■ **SUPPLIED PASSAGE**:
In recent years, non-communicable diseases (NCDs) have globally shown increasing impact on health status in populations with disproportionately higher rates in developing countries. NCDs are the leading cause of mortality worldwide and a serious public health threat to developing countries. By 2020, it is predicted that these diseases will be causing seven out of every 10 deaths in developing countries. About 80 percent of the NCDs deaths occur in low- and middle-income countries. Nearly 30 percent of those deaths are in people under age 60. Unless action is taken, NCDs are predicted to claim 52 million people annually by 2030, according to an April 2011 World Health Organization (WHO) report. Their burden is affecting countries worldwide but with a growing trend in developing countries.

■ **DATA FOR ANALYSIS**:

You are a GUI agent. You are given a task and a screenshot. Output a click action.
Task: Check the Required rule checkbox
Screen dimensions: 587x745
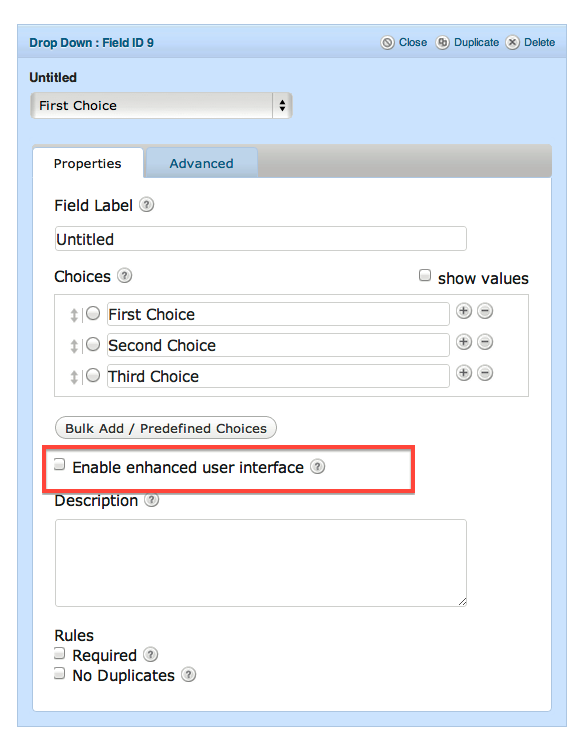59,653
---
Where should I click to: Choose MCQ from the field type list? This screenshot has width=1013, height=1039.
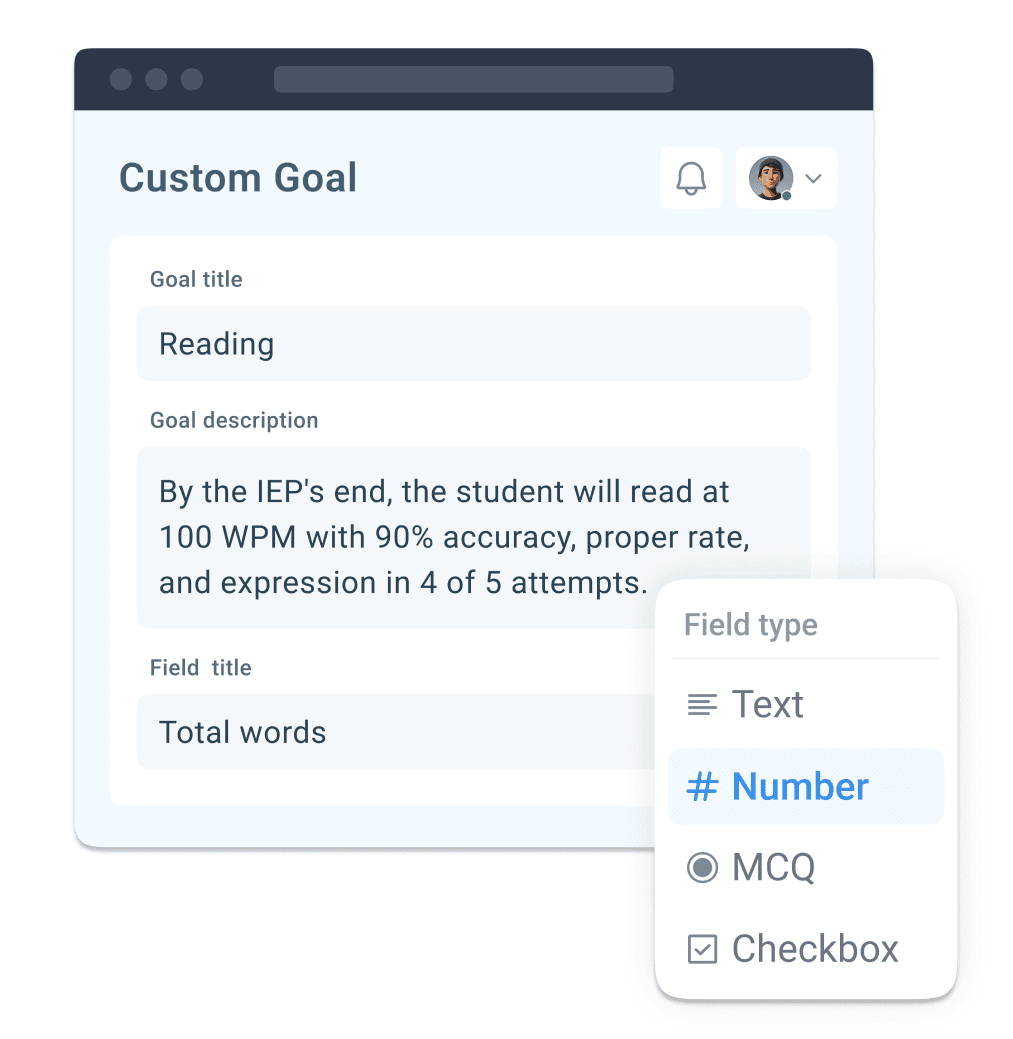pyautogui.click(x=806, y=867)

■ **EXERCISE**:
Continue the passage on non-communicable diseases in developing countries, starting right after its last sentence.

■ **ANSWER SECTION**:
The Non-Aligned Movement has expressed its concern over the adverse effects of NCDs and has therefore underscored the need for concerted action and a coordinated response at the national, regional and global levels in order to adequately address the developmental and other challenges posed by non-communicable diseases, in particular the four most prominent non-communicable diseases namely cardiovascular diseases, cancers, chronic respiratory diseases and diabetes. In this regard, NAM has reaffirmed support to the Political Declaration on Non-Communicable Diseases by the high level meeting of the GA on the prevention and control of non-communicable diseases on 19 and 20 September 2011 in New York. The said Declaration recognizes that the rising prevalence, morbidity and mortality of non-communicable diseases worldwide can be largely prevented and controlled through collective action by all Member States and other relevant stakeholders at the local, national, regional and global levels, and by raising the priority accorded to non-communicable diseases in development cooperation by enhancing such cooperation in this regard.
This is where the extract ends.